| Listed entries |
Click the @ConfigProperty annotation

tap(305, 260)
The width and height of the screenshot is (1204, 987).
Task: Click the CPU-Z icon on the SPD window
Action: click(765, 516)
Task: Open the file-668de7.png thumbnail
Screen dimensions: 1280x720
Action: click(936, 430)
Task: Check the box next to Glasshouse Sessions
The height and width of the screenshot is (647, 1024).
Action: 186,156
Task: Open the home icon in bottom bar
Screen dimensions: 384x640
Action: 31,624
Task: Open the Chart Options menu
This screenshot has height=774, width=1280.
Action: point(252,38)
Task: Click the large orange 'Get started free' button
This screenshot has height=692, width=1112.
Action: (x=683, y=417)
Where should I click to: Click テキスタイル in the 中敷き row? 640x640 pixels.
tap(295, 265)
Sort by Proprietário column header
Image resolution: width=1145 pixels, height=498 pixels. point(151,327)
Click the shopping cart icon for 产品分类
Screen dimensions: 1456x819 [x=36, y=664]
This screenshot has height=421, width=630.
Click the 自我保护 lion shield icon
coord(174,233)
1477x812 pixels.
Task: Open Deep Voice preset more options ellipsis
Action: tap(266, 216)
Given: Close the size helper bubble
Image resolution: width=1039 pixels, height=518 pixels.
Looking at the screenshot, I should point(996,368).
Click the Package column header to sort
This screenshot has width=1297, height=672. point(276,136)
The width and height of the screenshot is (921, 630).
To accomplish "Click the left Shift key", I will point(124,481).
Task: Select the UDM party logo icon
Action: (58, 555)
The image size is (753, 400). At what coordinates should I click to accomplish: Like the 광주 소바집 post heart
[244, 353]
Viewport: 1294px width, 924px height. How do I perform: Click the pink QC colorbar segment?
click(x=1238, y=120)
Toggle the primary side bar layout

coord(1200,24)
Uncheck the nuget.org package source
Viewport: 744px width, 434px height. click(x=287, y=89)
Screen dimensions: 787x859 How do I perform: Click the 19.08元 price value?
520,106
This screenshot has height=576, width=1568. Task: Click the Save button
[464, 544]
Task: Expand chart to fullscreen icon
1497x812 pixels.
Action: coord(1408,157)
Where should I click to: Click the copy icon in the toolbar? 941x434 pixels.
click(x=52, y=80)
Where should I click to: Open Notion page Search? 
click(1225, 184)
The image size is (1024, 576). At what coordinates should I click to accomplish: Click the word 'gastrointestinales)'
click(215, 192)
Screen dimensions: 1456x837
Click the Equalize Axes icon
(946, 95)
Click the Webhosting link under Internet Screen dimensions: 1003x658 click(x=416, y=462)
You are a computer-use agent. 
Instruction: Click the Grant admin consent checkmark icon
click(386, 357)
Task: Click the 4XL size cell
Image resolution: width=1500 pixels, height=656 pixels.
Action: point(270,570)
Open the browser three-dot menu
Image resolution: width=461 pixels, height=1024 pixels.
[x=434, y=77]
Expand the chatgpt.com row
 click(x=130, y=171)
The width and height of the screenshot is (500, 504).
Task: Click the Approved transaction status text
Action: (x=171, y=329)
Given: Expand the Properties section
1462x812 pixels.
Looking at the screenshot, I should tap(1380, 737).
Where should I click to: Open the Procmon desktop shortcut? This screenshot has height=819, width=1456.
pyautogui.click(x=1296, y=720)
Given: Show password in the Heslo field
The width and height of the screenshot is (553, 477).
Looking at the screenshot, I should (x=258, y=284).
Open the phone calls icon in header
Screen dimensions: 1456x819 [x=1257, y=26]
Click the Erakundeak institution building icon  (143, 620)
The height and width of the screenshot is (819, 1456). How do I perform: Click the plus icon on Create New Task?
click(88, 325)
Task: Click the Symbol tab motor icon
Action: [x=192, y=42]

| Work to be completed |
Put every line of the records above into a Markdown table with the columns Row and Line, numbering the rows in order and leaving out blank lines.

| Completed exercise |
| Row | Line |
|---|---|
| 1 | Click the @ConfigProperty annotation |
| 2 | tap(305, 260) |
| 3 | The width and height of the screenshot is (1204, 987). |
| 4 | Task: Click the CPU-Z icon on the SPD window |
| 5 | Action: click(765, 516) |
| 6 | Task: Open the file-668de7.png thumbnail |
| 7 | Screen dimensions: 1280x720 |
| 8 | Action: click(936, 430) |
| 9 | Task: Check the box next to Glasshouse Sessions |
| 10 | The height and width of the screenshot is (647, 1024). |
| 11 | Action: 186,156 |
| 12 | Task: Open the home icon in bottom bar |
| 13 | Screen dimensions: 384x640 |
| 14 | Action: 31,624 |
| 15 | Task: Open the Chart Options menu |
| 16 | This screenshot has height=774, width=1280. |
| 17 | Action: point(252,38) |
| 18 | Task: Click the large orange 'Get started free' button |
| 19 | This screenshot has height=692, width=1112. |
| 20 | Action: (x=683, y=417) |
| 21 | Where should I click to: Click テキスタイル in the 中敷き row? 640x640 pixels. |
| 22 | tap(295, 265) |
| 23 | Sort by Proprietário column header |
| 24 | Image resolution: width=1145 pixels, height=498 pixels. point(151,327) |
| 25 | Click the shopping cart icon for 产品分类 |
| 26 | Screen dimensions: 1456x819 [x=36, y=664] |
| 27 | This screenshot has height=421, width=630. |
| 28 | Click the 自我保护 lion shield icon |
| 29 | coord(174,233) |
| 30 | 1477x812 pixels. |
| 31 | Task: Open Deep Voice preset more options ellipsis |
| 32 | Action: tap(266, 216) |
| 33 | Given: Close the size helper bubble |
| 34 | Image resolution: width=1039 pixels, height=518 pixels. |
| 35 | Looking at the screenshot, I should point(996,368). |
| 36 | Click the Package column header to sort |
| 37 | This screenshot has width=1297, height=672. point(276,136) |
| 38 | The width and height of the screenshot is (921, 630). |
| 39 | To accomplish "Click the left Shift key", I will point(124,481). |
| 40 | Task: Select the UDM party logo icon |
| 41 | Action: (58, 555) |
| 42 | The image size is (753, 400). At what coordinates should I click to accomplish: Like the 광주 소바집 post heart |
| 43 | [244, 353] |
| 44 | Viewport: 1294px width, 924px height. How do I perform: Click the pink QC colorbar segment? |
| 45 | click(x=1238, y=120) |
| 46 | Toggle the primary side bar layout |
| 47 | coord(1200,24) |
| 48 | Uncheck the nuget.org package source |
| 49 | Viewport: 744px width, 434px height. click(x=287, y=89) |
| 50 | Screen dimensions: 787x859 How do I perform: Click the 19.08元 price value? |
| 51 | 520,106 |
| 52 | This screenshot has height=576, width=1568. Task: Click the Save button |
| 53 | [464, 544] |
| 54 | Task: Expand chart to fullscreen icon |
| 55 | 1497x812 pixels. |
| 56 | Action: coord(1408,157) |
| 57 | Where should I click to: Click the copy icon in the toolbar? 941x434 pixels. |
| 58 | click(x=52, y=80) |
| 59 | Where should I click to: Open Notion page Search?  |
| 60 | click(1225, 184) |
| 61 | The image size is (1024, 576). At what coordinates should I click to accomplish: Click the word 'gastrointestinales)' |
| 62 | click(215, 192) |
| 63 | Screen dimensions: 1456x837 |
| 64 | Click the Equalize Axes icon |
| 65 | (946, 95) |
| 66 | Click the Webhosting link under Internet Screen dimensions: 1003x658 click(x=416, y=462) |
| 67 | You are a computer-use agent.  |
| 68 | Instruction: Click the Grant admin consent checkmark icon |
| 69 | click(386, 357) |
| 70 | Task: Click the 4XL size cell |
| 71 | Image resolution: width=1500 pixels, height=656 pixels. |
| 72 | Action: point(270,570) |
| 73 | Open the browser three-dot menu |
| 74 | Image resolution: width=461 pixels, height=1024 pixels. |
| 75 | [x=434, y=77] |
| 76 | Expand the chatgpt.com row |
| 77 |  click(x=130, y=171) |
| 78 | The width and height of the screenshot is (500, 504). |
| 79 | Task: Click the Approved transaction status text |
| 80 | Action: (x=171, y=329) |
| 81 | Given: Expand the Properties section |
| 82 | 1462x812 pixels. |
| 83 | Looking at the screenshot, I should tap(1380, 737). |
| 84 | Where should I click to: Open the Procmon desktop shortcut? This screenshot has height=819, width=1456. |
| 85 | pyautogui.click(x=1296, y=720) |
| 86 | Given: Show password in the Heslo field |
| 87 | The width and height of the screenshot is (553, 477). |
| 88 | Looking at the screenshot, I should (x=258, y=284). |
| 89 | Open the phone calls icon in header |
| 90 | Screen dimensions: 1456x819 [x=1257, y=26] |
| 91 | Click the Erakundeak institution building icon  (143, 620) |
| 92 | The height and width of the screenshot is (819, 1456). How do I perform: Click the plus icon on Create New Task? |
| 93 | click(88, 325) |
| 94 | Task: Click the Symbol tab motor icon |
| 95 | Action: [x=192, y=42] |